WHAT TO DO:
The records below must be repeated exactly, but without their pictures.

(Stored records)
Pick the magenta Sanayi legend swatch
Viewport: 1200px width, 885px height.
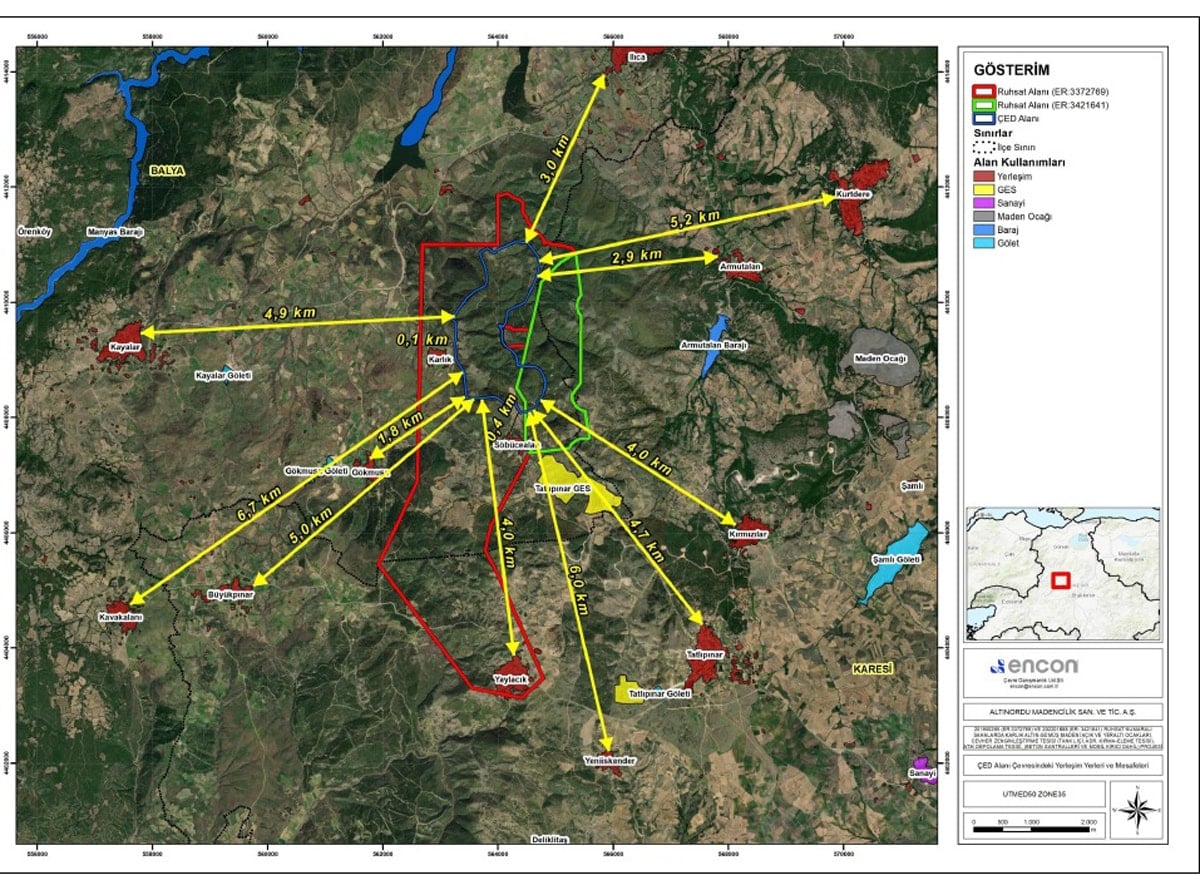pos(984,203)
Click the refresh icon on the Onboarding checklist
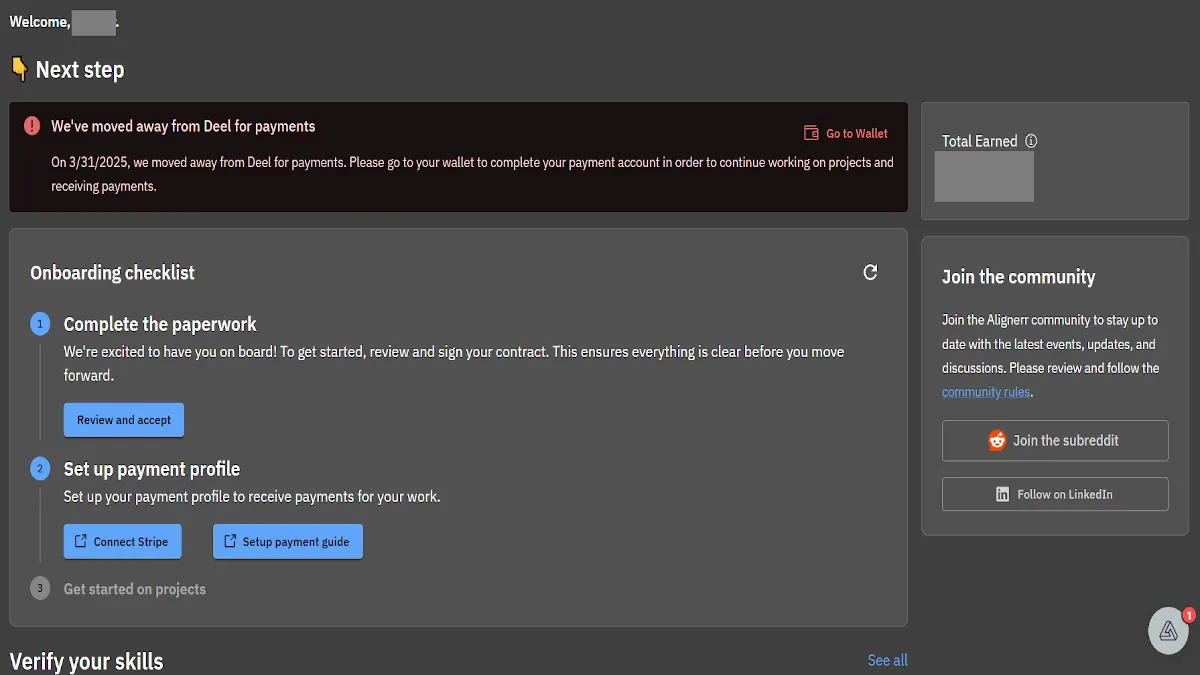 (x=870, y=271)
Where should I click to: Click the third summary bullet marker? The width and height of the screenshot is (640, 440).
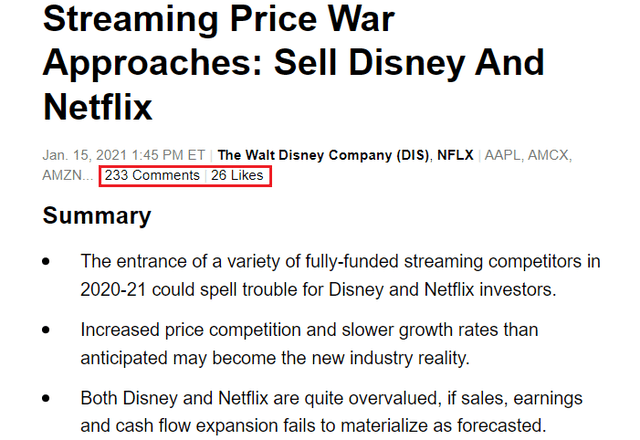(x=46, y=398)
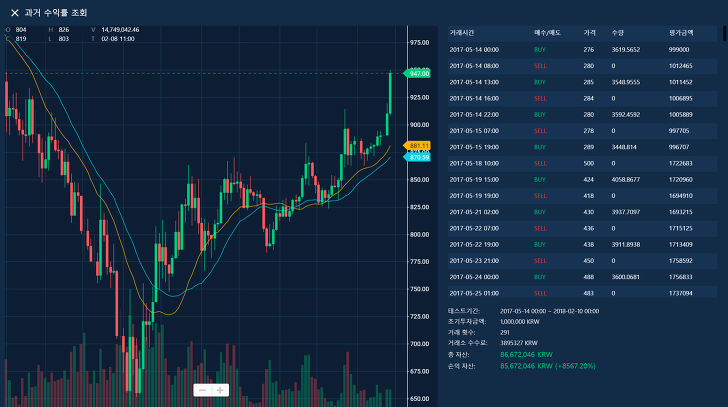Click the orange 881.11 moving average tag
Image resolution: width=728 pixels, height=407 pixels.
click(418, 146)
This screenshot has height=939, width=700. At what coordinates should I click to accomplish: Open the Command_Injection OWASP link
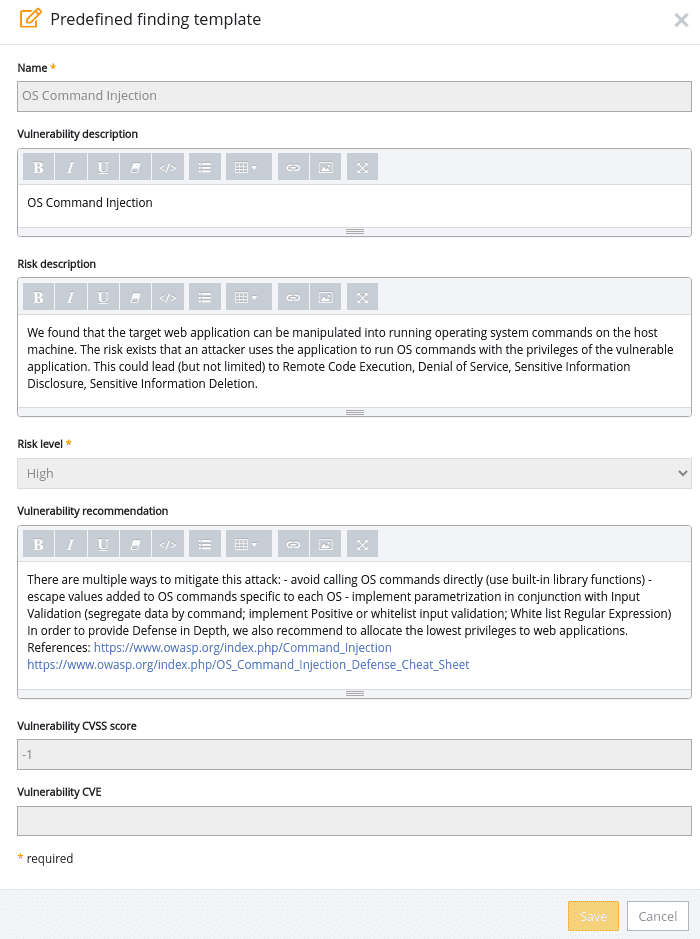[x=242, y=646]
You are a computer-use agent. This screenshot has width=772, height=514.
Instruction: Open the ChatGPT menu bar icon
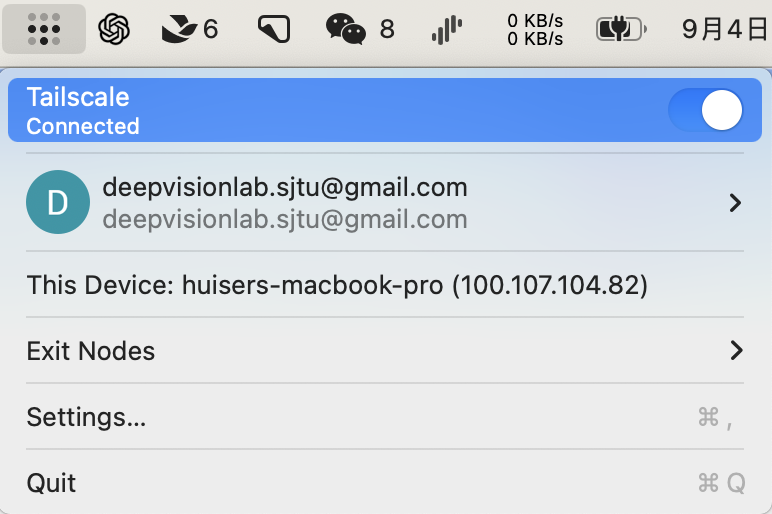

FINISHED EXERCISE:
Pick the magenta Sanayi legend swatch
Viewport: 1200px width, 885px height.
pos(984,203)
Click the refresh icon on the Onboarding checklist
 (x=870, y=271)
Where should I click to: Click the third summary bullet marker? The width and height of the screenshot is (640, 440).
(x=46, y=398)
Click the orange 881.11 moving average tag
Image resolution: width=728 pixels, height=407 pixels.
click(418, 146)
This screenshot has height=939, width=700. At what coordinates should I click to accomplish: Open the Command_Injection OWASP link
[x=242, y=646]
You are a computer-use agent. This screenshot has width=772, height=514.
Instruction: Open the ChatGPT menu bar icon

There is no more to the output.